### Information given
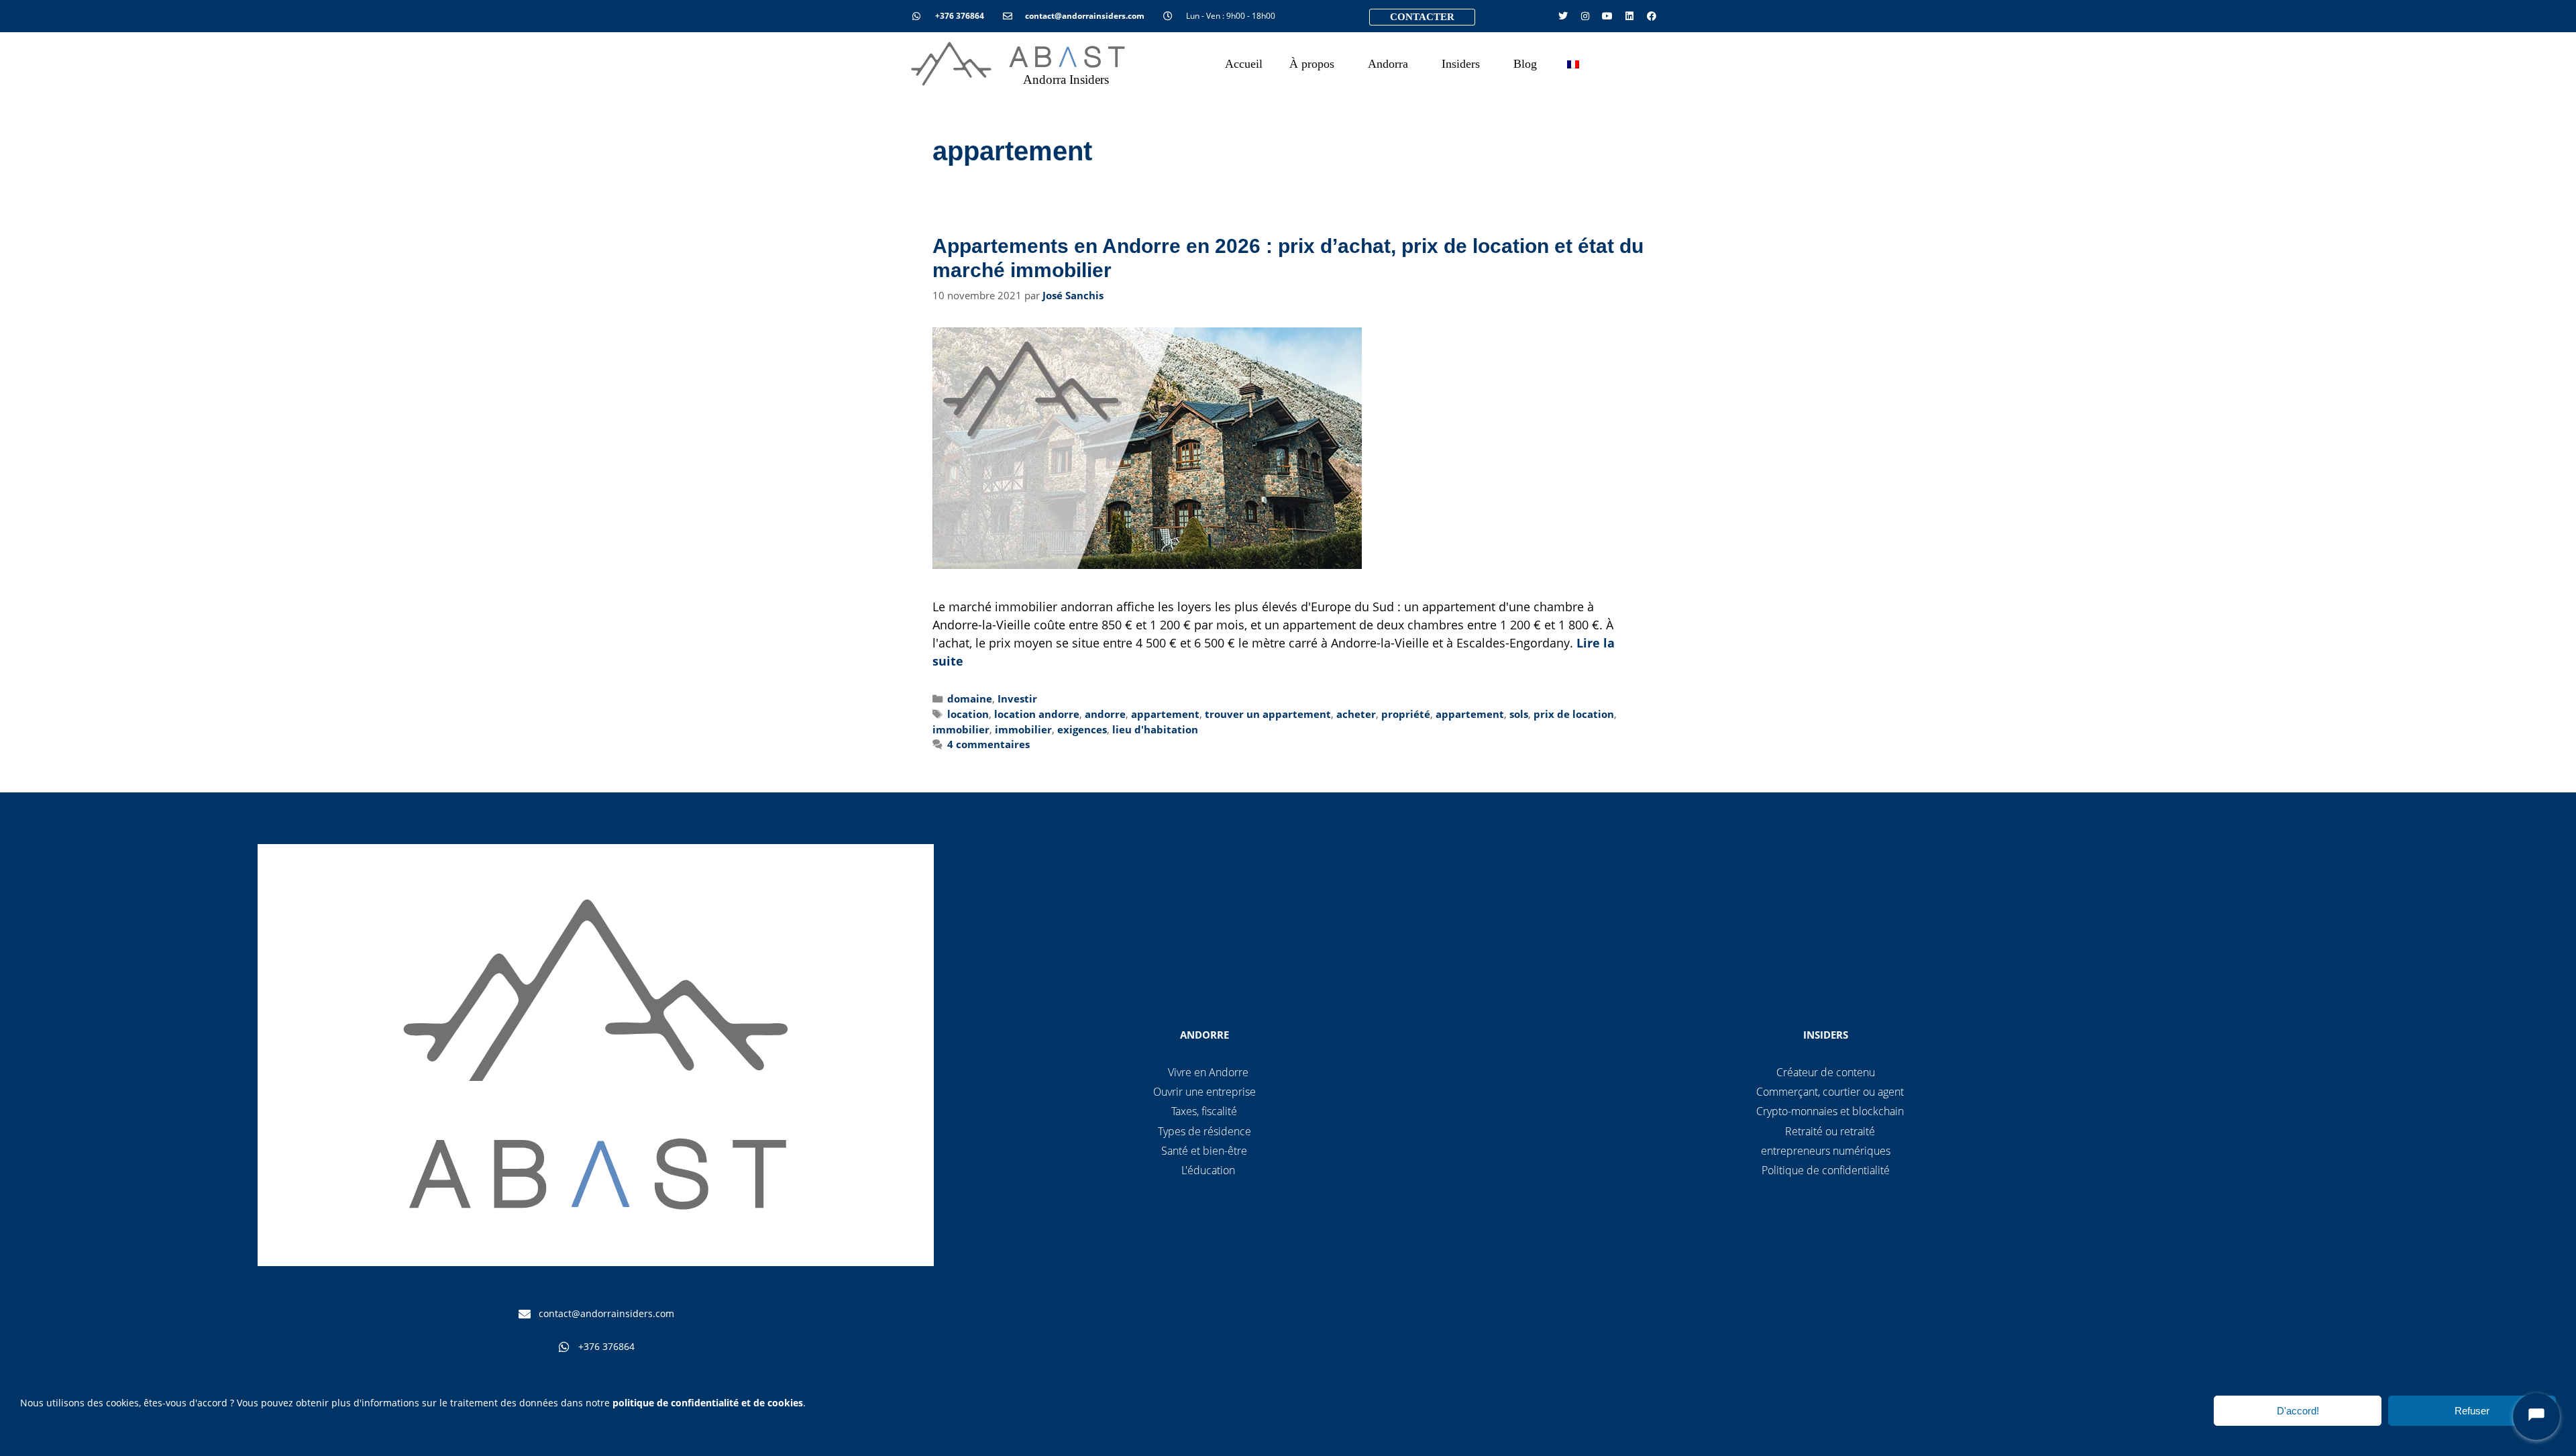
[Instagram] (1585, 16)
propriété (1405, 714)
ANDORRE (1204, 1034)
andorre (1105, 714)
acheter (1356, 714)
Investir (1017, 698)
######
# Task instructions:
Print all the lines above exactly as they are, but without the pictures.

# Task output:
[Instagram] (1585, 16)
propriété (1405, 714)
ANDORRE (1204, 1034)
andorre (1105, 714)
acheter (1356, 714)
Investir (1017, 698)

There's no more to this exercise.